Aqui, o Chapolin é um herói casado – e, portanto, conhecemos sua esposa Susy, seus dois filhos (Lina e Bobby) e inclusive a sua mãe, uma velhota insuportavelmente pentelha que é de longe uma das melhores coisas da série. Além de uma família cheia de personalidade e bastante moderna, em um mundo de celulares e drones, o herói ganha uma espécie de origem meio alienígena para os seus poderes, uma habilidade de teleporte envolvendo as anteninhas de vinil a cada clássico chamado “ó, e agora quem poderá me defender?” e até uma relação pra lá de divertida envolvendo a polícia local. Isso sem falar no momento Obelix de sua filha e o elemento ativo das pílulas de nanicolina.

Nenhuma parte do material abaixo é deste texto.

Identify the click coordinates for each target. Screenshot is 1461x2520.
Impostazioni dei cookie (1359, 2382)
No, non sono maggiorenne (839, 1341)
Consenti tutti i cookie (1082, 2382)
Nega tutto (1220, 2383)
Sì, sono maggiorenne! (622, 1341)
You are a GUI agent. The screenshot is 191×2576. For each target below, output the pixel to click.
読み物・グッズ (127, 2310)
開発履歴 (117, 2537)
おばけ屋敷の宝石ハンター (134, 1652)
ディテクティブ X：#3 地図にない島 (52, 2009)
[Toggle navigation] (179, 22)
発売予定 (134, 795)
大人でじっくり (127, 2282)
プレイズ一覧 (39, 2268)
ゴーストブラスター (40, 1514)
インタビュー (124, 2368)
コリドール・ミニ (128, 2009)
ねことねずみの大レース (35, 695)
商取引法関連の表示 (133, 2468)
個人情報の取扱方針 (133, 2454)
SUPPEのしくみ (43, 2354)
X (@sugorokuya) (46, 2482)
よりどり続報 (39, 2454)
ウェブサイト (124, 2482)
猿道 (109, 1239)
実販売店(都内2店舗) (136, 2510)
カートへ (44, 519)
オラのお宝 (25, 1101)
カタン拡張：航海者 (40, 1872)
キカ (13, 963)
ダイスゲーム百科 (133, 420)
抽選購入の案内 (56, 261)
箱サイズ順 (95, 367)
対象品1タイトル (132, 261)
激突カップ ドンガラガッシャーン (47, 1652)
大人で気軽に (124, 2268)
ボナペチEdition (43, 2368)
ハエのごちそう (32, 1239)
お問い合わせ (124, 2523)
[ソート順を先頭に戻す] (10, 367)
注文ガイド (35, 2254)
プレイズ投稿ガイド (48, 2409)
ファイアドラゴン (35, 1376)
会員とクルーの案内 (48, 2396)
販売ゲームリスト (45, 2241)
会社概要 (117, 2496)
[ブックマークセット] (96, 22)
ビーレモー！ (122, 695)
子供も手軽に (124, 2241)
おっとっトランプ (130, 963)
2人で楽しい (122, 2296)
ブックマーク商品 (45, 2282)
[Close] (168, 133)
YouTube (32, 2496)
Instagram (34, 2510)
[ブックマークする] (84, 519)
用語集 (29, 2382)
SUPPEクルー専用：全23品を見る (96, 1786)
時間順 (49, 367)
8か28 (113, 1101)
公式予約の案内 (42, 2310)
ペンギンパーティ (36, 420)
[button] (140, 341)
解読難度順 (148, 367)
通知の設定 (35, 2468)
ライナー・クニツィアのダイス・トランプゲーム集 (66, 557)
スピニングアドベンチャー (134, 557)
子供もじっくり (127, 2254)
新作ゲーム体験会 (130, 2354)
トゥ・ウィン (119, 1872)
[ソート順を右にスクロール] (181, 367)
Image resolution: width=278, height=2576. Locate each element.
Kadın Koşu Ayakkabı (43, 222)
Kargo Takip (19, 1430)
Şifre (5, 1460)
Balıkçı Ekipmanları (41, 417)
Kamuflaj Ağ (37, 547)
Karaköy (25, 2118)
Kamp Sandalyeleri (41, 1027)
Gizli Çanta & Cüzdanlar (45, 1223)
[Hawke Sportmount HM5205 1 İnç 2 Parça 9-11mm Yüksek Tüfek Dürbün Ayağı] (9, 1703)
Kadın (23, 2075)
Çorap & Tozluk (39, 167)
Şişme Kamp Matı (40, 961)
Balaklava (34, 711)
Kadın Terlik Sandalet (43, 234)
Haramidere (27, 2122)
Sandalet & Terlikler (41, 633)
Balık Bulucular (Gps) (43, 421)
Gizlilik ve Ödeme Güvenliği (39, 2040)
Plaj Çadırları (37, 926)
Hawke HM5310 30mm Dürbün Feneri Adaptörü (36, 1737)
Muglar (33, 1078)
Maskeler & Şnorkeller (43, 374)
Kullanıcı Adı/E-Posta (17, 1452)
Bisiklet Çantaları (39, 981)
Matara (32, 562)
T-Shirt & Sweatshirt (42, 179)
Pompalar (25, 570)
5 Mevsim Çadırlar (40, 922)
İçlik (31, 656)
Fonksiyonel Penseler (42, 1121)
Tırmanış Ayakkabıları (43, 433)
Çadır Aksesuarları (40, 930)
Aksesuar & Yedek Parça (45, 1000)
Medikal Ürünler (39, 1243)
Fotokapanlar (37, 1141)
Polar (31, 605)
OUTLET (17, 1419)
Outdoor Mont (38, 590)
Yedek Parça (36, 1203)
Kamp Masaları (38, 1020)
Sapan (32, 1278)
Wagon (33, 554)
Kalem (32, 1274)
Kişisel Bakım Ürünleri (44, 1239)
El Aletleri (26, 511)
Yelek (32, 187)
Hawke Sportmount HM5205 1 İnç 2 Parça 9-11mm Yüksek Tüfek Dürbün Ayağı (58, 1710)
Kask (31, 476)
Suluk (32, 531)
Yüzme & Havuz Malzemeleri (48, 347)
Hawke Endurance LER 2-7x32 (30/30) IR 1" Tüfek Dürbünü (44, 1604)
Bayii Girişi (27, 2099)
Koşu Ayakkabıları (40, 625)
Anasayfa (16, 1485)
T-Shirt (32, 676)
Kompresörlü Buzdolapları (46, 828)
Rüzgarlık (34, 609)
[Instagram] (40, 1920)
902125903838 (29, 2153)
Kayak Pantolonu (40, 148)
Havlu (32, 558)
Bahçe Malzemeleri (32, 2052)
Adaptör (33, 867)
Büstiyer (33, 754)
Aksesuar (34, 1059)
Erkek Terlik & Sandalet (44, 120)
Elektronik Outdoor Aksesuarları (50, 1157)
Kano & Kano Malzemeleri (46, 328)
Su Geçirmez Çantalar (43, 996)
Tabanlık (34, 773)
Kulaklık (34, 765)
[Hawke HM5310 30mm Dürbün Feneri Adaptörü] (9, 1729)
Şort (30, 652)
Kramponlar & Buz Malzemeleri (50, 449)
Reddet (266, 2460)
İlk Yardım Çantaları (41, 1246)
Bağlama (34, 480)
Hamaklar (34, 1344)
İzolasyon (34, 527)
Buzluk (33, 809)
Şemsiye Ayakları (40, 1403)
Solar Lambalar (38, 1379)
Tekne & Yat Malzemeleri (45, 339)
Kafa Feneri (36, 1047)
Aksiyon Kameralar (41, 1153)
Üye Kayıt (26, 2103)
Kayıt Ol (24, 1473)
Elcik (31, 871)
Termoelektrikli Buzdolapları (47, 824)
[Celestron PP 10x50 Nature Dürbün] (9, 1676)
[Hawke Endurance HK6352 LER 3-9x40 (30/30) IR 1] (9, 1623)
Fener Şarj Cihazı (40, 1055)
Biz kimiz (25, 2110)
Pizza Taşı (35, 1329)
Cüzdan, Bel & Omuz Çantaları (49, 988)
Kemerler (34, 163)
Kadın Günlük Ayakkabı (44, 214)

E sabe o que é mais legal ainda? Os roteiristas foram buscar elementos da mitologia clássica e os modernizaram, criando versões dinâmicas e cheias de vida de vilões como o Pirata Alma Negra e os gângsteres Racha Cuca e Quase Nada… além de ninguém mais, ninguém menos do que o Bebê Jupteriano, envolvido em uma trama com ares de kaiju querendo destruir Tóquio. Sensacional! <3

Os personagens ainda existem, ainda estão por aí para serem repensados, reinventados, reinterpretados. São brinquedos na caixa de areia de um bando de roteiristas e diretores querendo mostrar trabalho. Deixa a molecada brincar e dar um temperinho diferente. Porque se for pra fazer a mesma coisa de sempre, vamos lá, os episódios e filmes originais estão por aí, agora a um play de distância.

Afinal, ao contrário do que dizem uns e outros, impossível estragar a sua infância (a não ser que ela já estivesse devidamente estragada). Mas é perfeitamente possível construir NOVAS (e igualmente divertidas) memórias pra sua vida adulta.




O especial “The Muppet Show” está disponível no Disney+.

Os 10 episódios da primeira temporada de “Chapolin e os Colorados” estão disponíveis na HBO Max.